23rd April 2025
I’ve just seen a miracle. A Herring Gull is riding on the wind blowing up from the Portishead beach: wings perfectly still, barely a feather twitching, it hangs with a poise no hang-glider could ever manage, then suddenly wheels round and back to exactly where it was before. A wonder to behold.
The dictionary says a miracle is ‘A surprising and welcome event that is not explained by natural or scientific laws and is therefore the work of a divine agency.’ This would exclude what I’ve just seen, because of course the gull’s airborne skill can be attributed to the combination of aeronautical laws and instinctive skills instilled into the bird by evolution and its genes. But ‘miracle’ comes from the Latin and old French words for ‘wonder’; and the gull’s flight, irrespective of scientific explanations, evokes my wonder for its sheer grace and beauty, offered as a gift to me. The Victorian poet Gerard Manley Hopkins wrote a poem about, not a gull, but a Kestrel, ‘The Windhover’, hovering in the ecstasy of brilliant flight. He addressed his poem ‘To Christ our Lord’ whose mastery over all things he saw reflected in the bird’s airborne freedom.

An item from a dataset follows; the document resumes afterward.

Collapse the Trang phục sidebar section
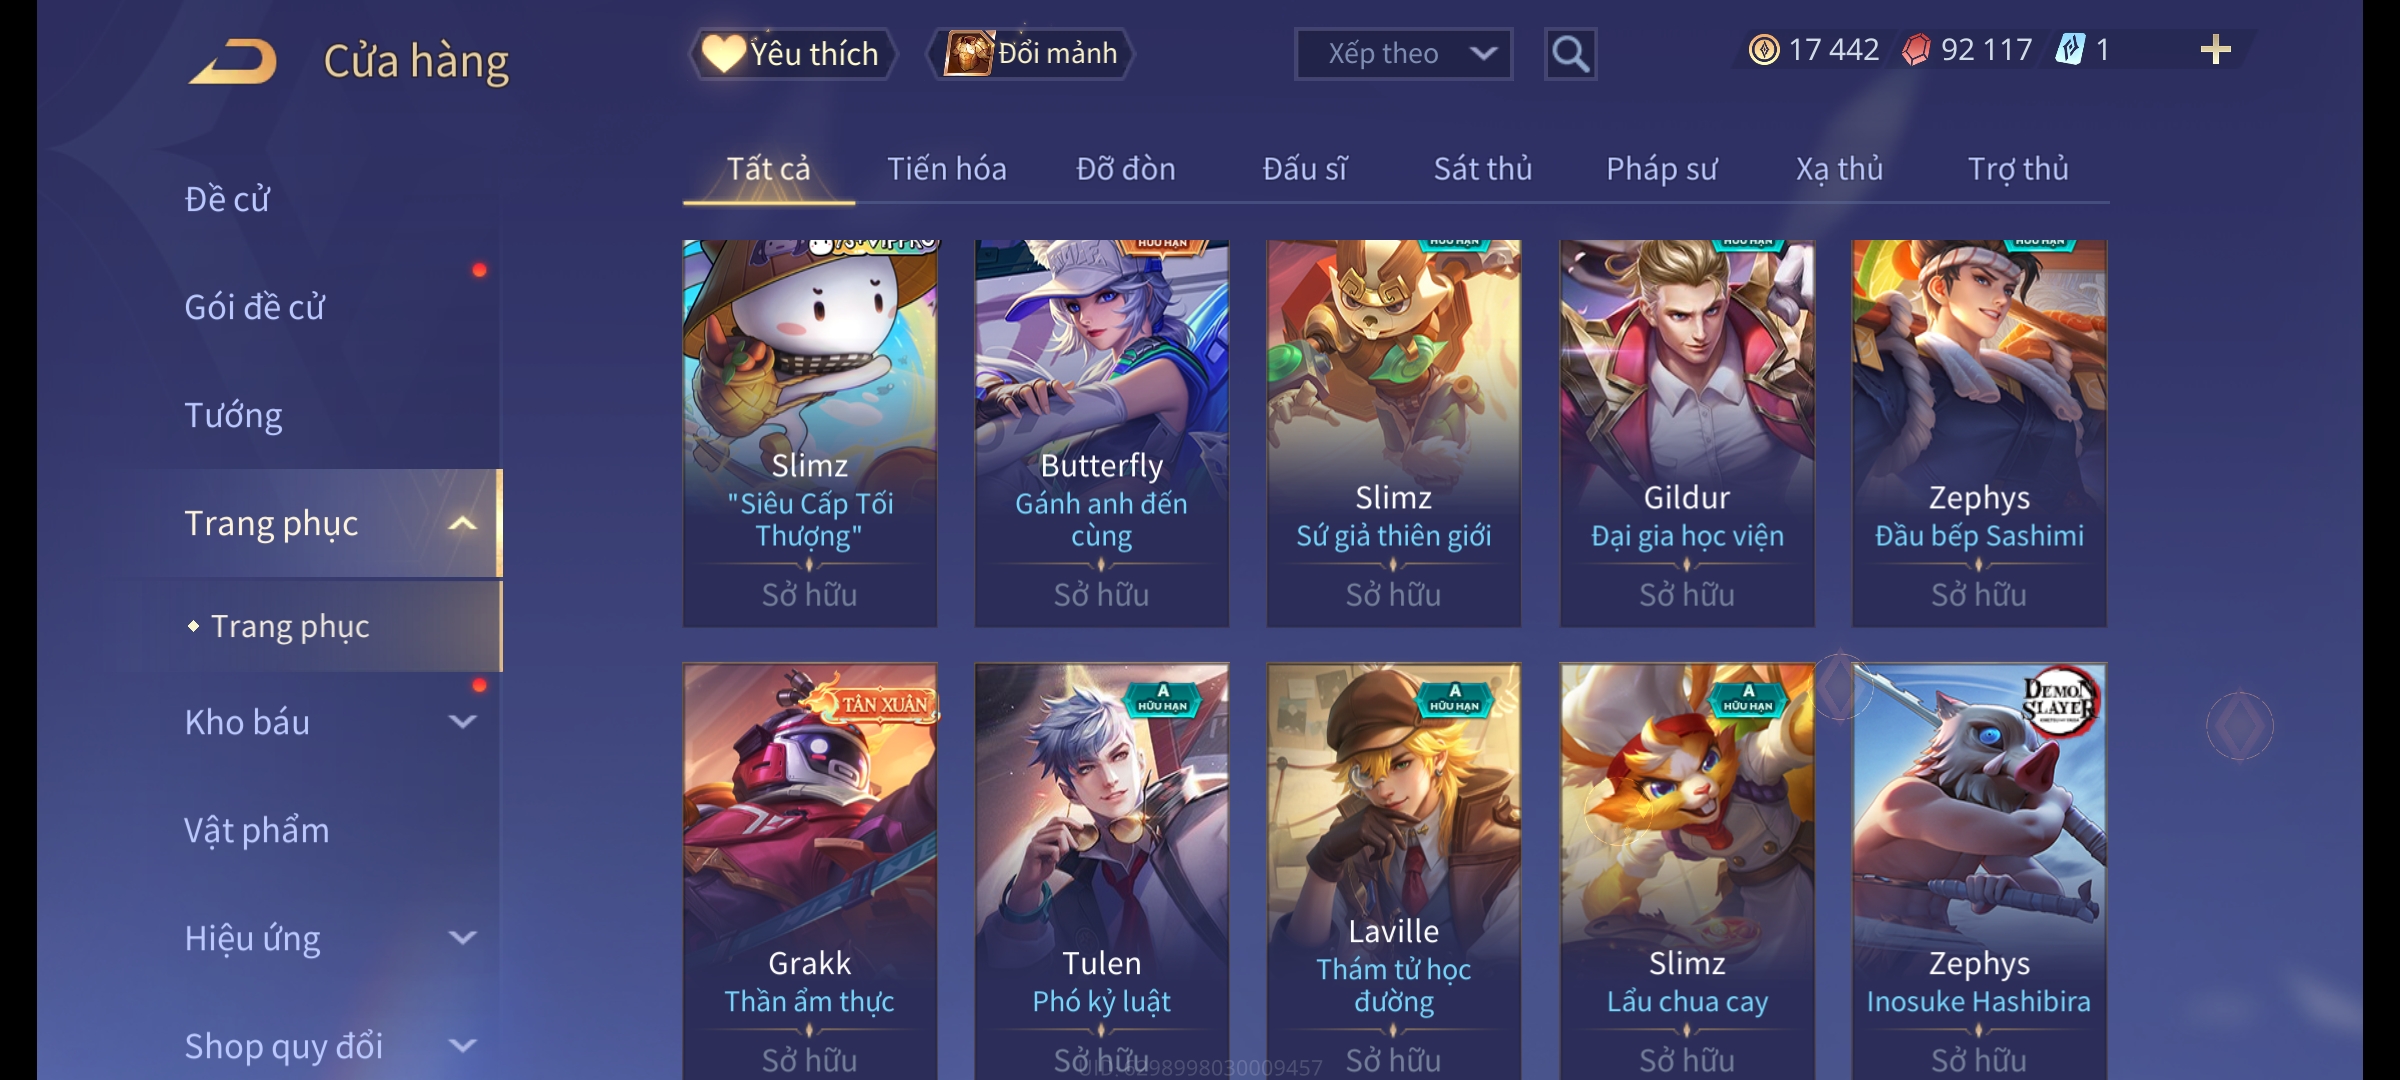Image resolution: width=2400 pixels, height=1080 pixels. (x=463, y=523)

There are two incomparable miracles. The first is the very existence of the world, created out of nothing. The second is the resurrection of Christ from the dead, new light out of darkness. No surprise that our world is full of wonders, for creation is itself a miracle, and the new creation has emerged at Easter. As Hopkins wrote in another poem, ‘The world is charged with the grandeur of God.’ Watch out!